Dead Rising: Endgame, a sequel was announced for Spring 2016 on Crackle with Jesse Metcalfe, Keegan Connor Tracy and Dennis Haysbert reprising their roles from the first film and Sabongui returning in a new role as a skilled zombie killer and video game aficionado who talks a big and crude game to mask his gentle side.

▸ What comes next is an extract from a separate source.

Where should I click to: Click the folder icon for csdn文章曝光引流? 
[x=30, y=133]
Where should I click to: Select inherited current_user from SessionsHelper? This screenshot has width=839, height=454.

New to the cast are Billy Zane as Rand, a handsome, cruel scientist who was hired by the government to find a cure for the raging zombie infection but instead is conducting horrendous experiments on the infected, Marie Avgeropoulos as Sandra Lowe, a skilled computer hacker and Chase’s on-and-off girlfriend who joins him in his quest to battle the zombie-infested underground and stop General Lyons’ plan, Ian Tracey as George Hancock, the courageous whistleblower who compels Chase and his team to enter a zombie-infested city on a rescue mission, Jessica Harmon as Jill, a news producer who joins Chase and his intrepid crew to infiltrate a secret laboratory and stop the carnage, Victor Webster as Dead Rising 2 hero Chuck Greene and Camille Sullivan as Susan Ingot, the CEO of Phenotrans, the manufacturer of Zombrex, the vaccine that keeps the zombie infection at bay.